À l'époque de sa sortie, Heavenly Sword a été plutôt descendu par la presse. Il y a des raisons légitimes à cela, mais aussi une bonne part de mauvaise foi puante. Pour être clair au plus vite, Heavenly Sword est un bon jeu si on se le prend à petit prix des années après la guerre, et un jeu clairement décevant à l'époque pour une exclusivité Sony, si on se remet dans le contexte. Parce qu'Heavenly Sword, c'était une promesse, d'abord d'avoir un jeu solide sur une console de luxe à 600 bâtons où les jeux tardaient à arriver, ensuite d'avoir de quoi se mettre sous la dent en attendant God of War 3.

Heavenly Sword aurait pu être un très bon jeu, voire un grand jeu. Il y a tout de même plusieurs aspects qui le tirent vers le bas ; une direction artistique qui manque d'assurance, des personnages d'un ridicule embarassant, et quelques phases de gameplay pas très au point. En somme, on côtoie de l'excellent travail avec des défauts qui auraient pu être facilement évitables.

L'histoire et la narration

L'histoire d'Heavenly Sword est simple ; le méchant peuple de Bohan décime le gentil peuple de notre gentille et rebelle héroïne Nariko, pour mettre la main sur une épée légendaire ; heavenly sword.
Au lieu de fuir avec l'épée comme le lui recommande son papa, Nariko décide de se battre. Seulement, l'heavenly sword est maudite, et tuera celui (ou celle, en l'occurence) qui l'utilisera, afin de justifier le dicton "qui vivra par l'épée périra par l'épée".

Si on fait abstraction des personnages ridicules (en fait on n'y arrive pas), l'histoire est bien racontée. Heavenly Sword est un jeu très scénarisé, avec de nombreuses cinématiques, ce qui a déplu à l'époque aux joueurs, car ils avaient l'impression de suivre un film au lieu de jouer. Maintenant ils ne réclament plus que cela... (va comprendre, Charles...).
S'il y a effectivement de nombreuses scènes cinématiques, elles s'intègrent très bien au gameplay. En fait, loin d'avoir l'impression de regarder passivement un film, on a plutôt le sentiment de participer activement à l'aventure. La façon dont se mélangent histoire et gameplay est extrêmement bien fichue, c'est très inventif et efficace dans la narration. Même si on n'échappe pas au standard de la cinématique, Heavenly Sword a une façon bien à lui de souligner les enjeux.

• _EXTRAIT DE DONNÉES_:
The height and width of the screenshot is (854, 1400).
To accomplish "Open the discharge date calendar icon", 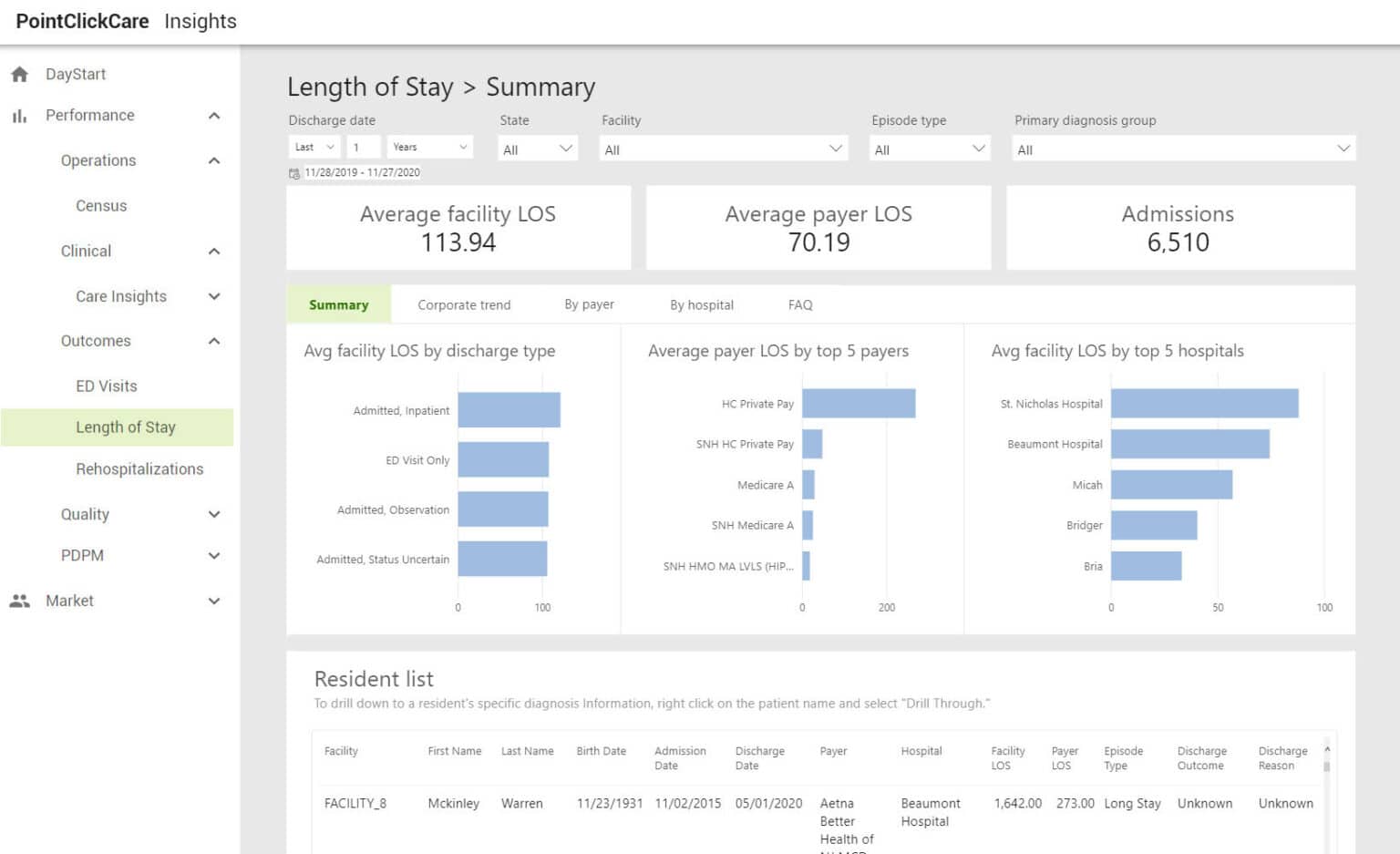I will [294, 172].
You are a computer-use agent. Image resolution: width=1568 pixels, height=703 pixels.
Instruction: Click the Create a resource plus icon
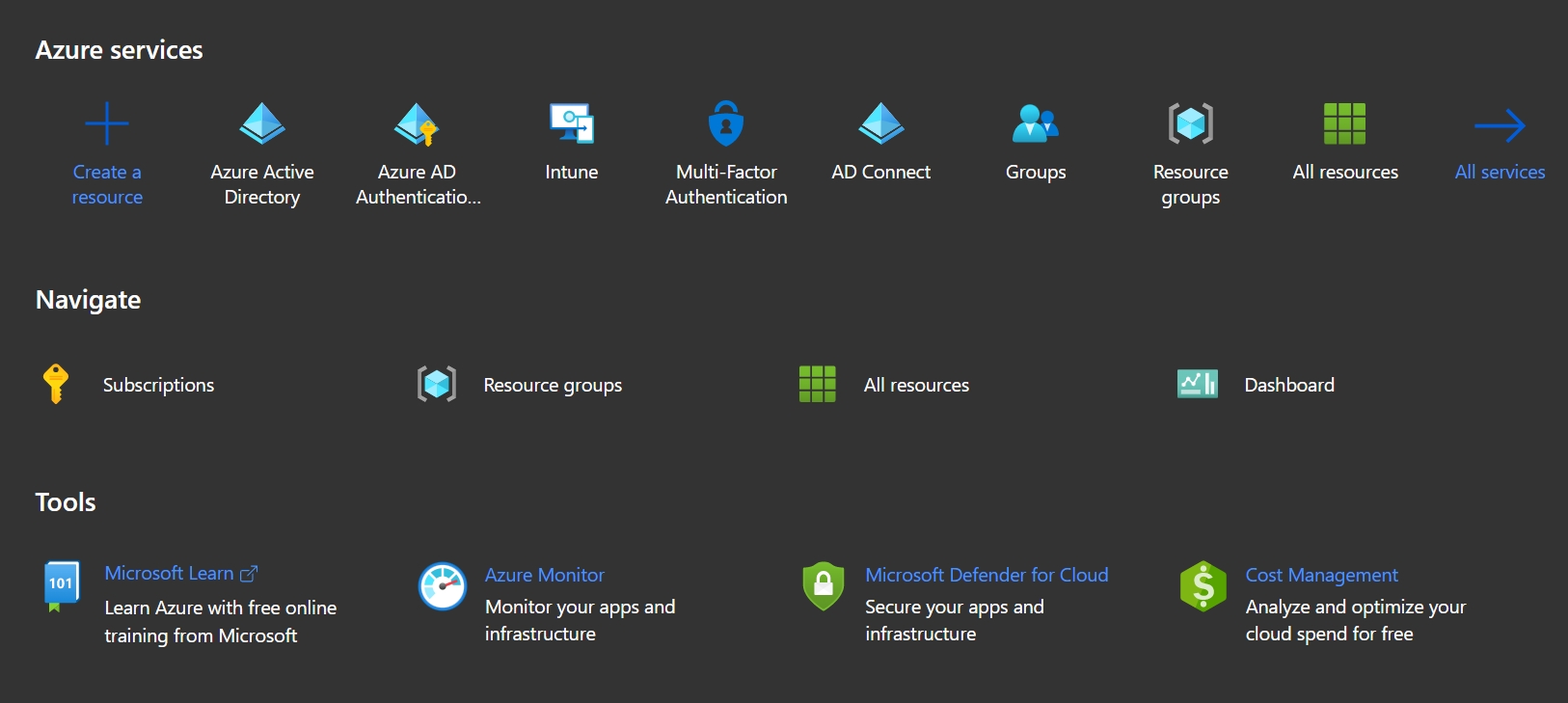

• _ÉNONCÉ ÉCRIT_: Transcrivez sans rien changer la partie du passage sur Heavenly Sword, plus haut, qui commence à "Au lieu de fuir" et se termine à "(va comprendre, Charles...).".

• _RÉPONSE CORRECTE_:
Au lieu de fuir avec l'épée comme le lui recommande son papa, Nariko décide de se battre. Seulement, l'heavenly sword est maudite, et tuera celui (ou celle, en l'occurence) qui l'utilisera, afin de justifier le dicton "qui vivra par l'épée périra par l'épée".

Si on fait abstraction des personnages ridicules (en fait on n'y arrive pas), l'histoire est bien racontée. Heavenly Sword est un jeu très scénarisé, avec de nombreuses cinématiques, ce qui a déplu à l'époque aux joueurs, car ils avaient l'impression de suivre un film au lieu de jouer. Maintenant ils ne réclament plus que cela... (va comprendre, Charles...).